FairPlay: Chicken import tariff not adequate

On 13 March, the poultry sector woke up to the news that the department of trade and industry (dti) announced an increase in tariffs on bone in chickens and boneless portions to 62% and 42% respectively.

According to FairPlay, a nonprofit organisation based in the US and SA, this was disappointedly not enough.

“It is, therefore, a pity that ITAC and the DTIC did not grant the full 82% tariff increases that some experts and the SA poultry industry believed it was necessary to protect the local market from the damaging impact of Brazilian chicken imports,” said Francois Baird of FairPlay.

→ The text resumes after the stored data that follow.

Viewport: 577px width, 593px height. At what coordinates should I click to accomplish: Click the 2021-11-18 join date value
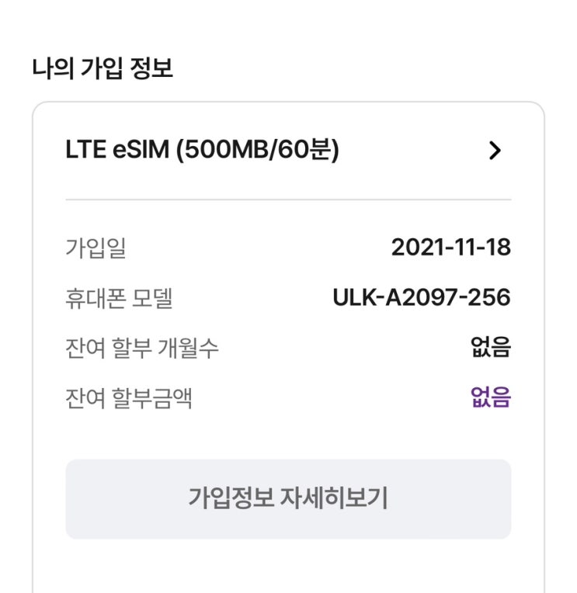pos(450,248)
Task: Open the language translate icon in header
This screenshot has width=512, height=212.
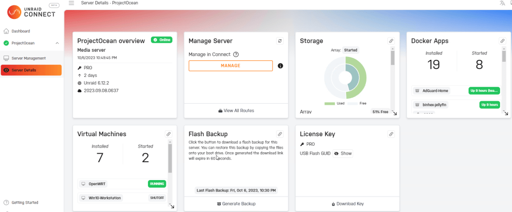Action: [502, 3]
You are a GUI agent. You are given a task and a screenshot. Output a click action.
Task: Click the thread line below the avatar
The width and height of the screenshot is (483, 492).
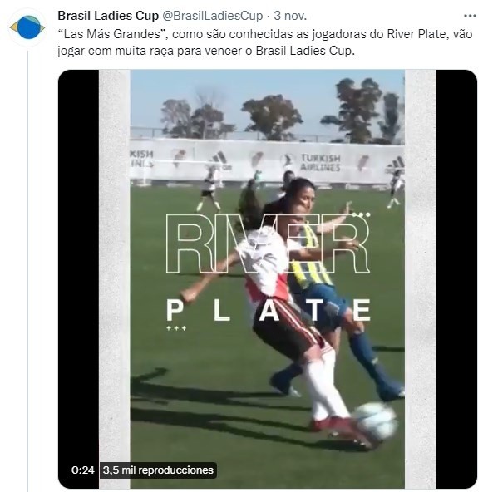click(27, 270)
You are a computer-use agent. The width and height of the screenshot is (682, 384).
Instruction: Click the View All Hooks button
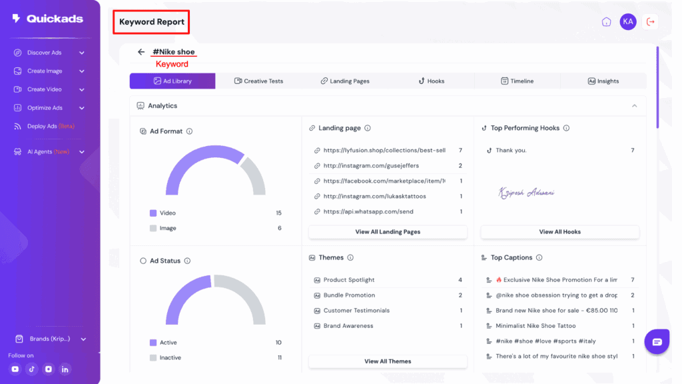(559, 231)
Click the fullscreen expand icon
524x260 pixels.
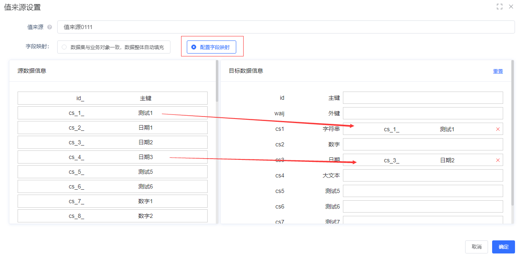(x=499, y=7)
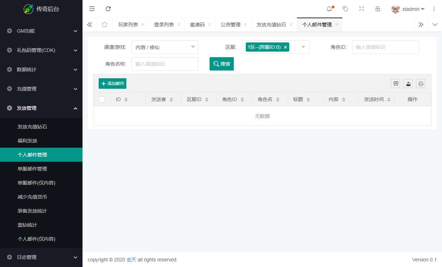
Task: Expand the 数据统计 sidebar menu
Action: [x=41, y=69]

Before the announcement, the South African Federation of Trade Unions (SAFTU) was scathing in its attack on the government’s nonchalant posture to EU poultry dumping.

“SAFTU is also seeing a rising threat from the EU. Once our major supplier before bird flu bans cut its exports, EU producers are now returning to our markets, dumping and growing volumes of unhealthy parts of chicken here once again” said it’s General Secretary Zwelinzima Vavi.

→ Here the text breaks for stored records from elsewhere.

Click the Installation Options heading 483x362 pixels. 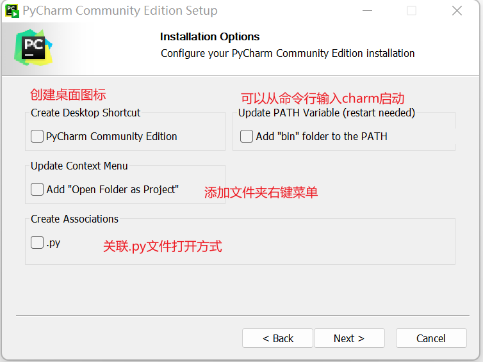(x=209, y=36)
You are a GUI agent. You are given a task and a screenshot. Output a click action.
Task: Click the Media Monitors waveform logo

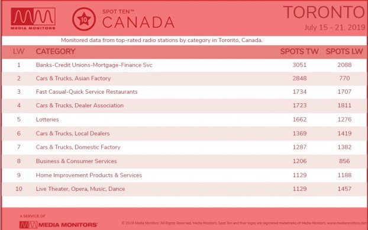pyautogui.click(x=33, y=18)
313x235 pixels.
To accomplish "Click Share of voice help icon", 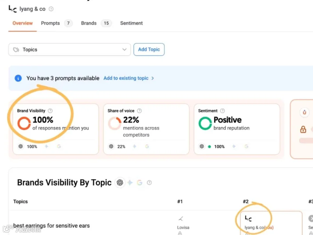I will pyautogui.click(x=139, y=111).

The federation said chicken imports had increased by 73% over the past years, affecting more than 100 000 jobs in the poultry industry.

But the Association of Meat Importers and Exporters (AMIE) vehemently dismissed FairPlay and SAFTU assertions.

“Conversely, domestic producers only produced around 1.7 million tonnes, leaving a 382-million-kilogram gap that has been filled by imports,” said its Chief Executive Officer, Paul Matthew.

SAFTU, however, refuted this claim and said that local production could be boosted to support such a gap.

AMIE in 2017 conducted its independent study on the South African broiler industry and discovered that domestic production was unlikely to “increase to meet the gap that will most likely be opened by an increase in trade protection, resulting in consumers having to pay more for chicken.”

The econometrics of chicken imports were simply not adding up, further constraining policy direction.

FairPlay protests that in 2019 South Africa paid more than R6bn to foreign chicken producers while on the other AMIE was adamant that South Africa exported 42 million kilograms of poultry products mainly to neighbouring countries.

The South African Poultry Association (SAPA) last week welcomed the announcement on “the long-awaited tariff adjustment on imported chicken from a number of countries, including Brazil”.

It said that the new tariffs published in the Government Gazette on March 13, present a measure of relief to SA’s local poultry production industry, which has suffered significant damage under a landscape that saw large-scale dumping of poultry into South Africa.